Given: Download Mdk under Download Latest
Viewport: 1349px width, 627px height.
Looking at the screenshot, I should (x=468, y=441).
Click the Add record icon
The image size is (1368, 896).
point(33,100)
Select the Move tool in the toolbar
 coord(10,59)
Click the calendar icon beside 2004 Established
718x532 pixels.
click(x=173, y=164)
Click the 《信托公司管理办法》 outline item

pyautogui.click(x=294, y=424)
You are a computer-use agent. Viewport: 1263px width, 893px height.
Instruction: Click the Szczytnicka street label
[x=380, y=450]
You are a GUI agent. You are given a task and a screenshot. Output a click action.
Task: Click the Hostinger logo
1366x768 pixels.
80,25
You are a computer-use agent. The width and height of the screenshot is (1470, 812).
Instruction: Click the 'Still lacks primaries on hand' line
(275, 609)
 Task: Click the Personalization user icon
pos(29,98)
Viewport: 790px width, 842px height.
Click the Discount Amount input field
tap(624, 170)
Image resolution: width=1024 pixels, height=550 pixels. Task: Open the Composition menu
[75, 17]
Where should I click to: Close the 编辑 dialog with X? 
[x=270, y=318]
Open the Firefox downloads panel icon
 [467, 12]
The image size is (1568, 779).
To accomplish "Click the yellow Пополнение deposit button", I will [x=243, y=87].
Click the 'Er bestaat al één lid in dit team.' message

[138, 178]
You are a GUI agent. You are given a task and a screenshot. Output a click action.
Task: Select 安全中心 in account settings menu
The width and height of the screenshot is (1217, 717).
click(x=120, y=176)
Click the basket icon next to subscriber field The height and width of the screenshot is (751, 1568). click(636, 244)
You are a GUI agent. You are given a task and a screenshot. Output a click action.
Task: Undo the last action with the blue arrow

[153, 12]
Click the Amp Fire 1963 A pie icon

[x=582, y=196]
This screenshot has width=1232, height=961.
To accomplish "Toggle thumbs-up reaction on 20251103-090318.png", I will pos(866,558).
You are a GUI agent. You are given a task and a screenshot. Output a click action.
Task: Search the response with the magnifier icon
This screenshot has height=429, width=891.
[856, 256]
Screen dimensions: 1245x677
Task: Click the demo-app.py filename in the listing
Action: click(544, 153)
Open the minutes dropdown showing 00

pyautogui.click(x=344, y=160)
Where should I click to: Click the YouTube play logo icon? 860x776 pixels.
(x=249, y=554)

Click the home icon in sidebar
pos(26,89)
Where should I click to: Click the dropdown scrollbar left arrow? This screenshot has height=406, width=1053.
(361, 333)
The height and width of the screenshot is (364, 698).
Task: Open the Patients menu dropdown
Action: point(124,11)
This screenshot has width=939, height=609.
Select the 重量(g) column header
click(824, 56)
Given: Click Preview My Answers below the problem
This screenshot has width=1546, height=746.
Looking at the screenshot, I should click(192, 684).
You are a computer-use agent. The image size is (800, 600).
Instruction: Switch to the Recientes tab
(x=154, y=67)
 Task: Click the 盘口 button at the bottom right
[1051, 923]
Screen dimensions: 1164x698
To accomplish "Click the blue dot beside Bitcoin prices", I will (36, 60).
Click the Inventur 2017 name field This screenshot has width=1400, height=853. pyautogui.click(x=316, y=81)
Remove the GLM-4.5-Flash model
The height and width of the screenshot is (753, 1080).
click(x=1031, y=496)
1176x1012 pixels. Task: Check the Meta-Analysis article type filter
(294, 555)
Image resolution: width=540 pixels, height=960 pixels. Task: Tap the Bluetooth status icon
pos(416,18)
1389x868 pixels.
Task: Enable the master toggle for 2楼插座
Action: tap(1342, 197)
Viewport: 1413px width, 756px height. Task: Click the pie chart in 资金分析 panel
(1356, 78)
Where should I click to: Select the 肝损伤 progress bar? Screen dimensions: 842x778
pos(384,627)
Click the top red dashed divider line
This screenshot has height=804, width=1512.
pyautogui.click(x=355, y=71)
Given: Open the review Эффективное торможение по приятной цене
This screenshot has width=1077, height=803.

__________________________________________________

— TASK PROMPT —
Isolate the lines above that contain the word "computer" and copy them.

— RESULT FOR THIS EXERCISE —
You are a computer-use agent. Viewport: 1263px width, 893px height.
You are a computer-use agent. The width and height of the screenshot is (1470, 812).
You are a computer-use agent. The image size is (800, 600).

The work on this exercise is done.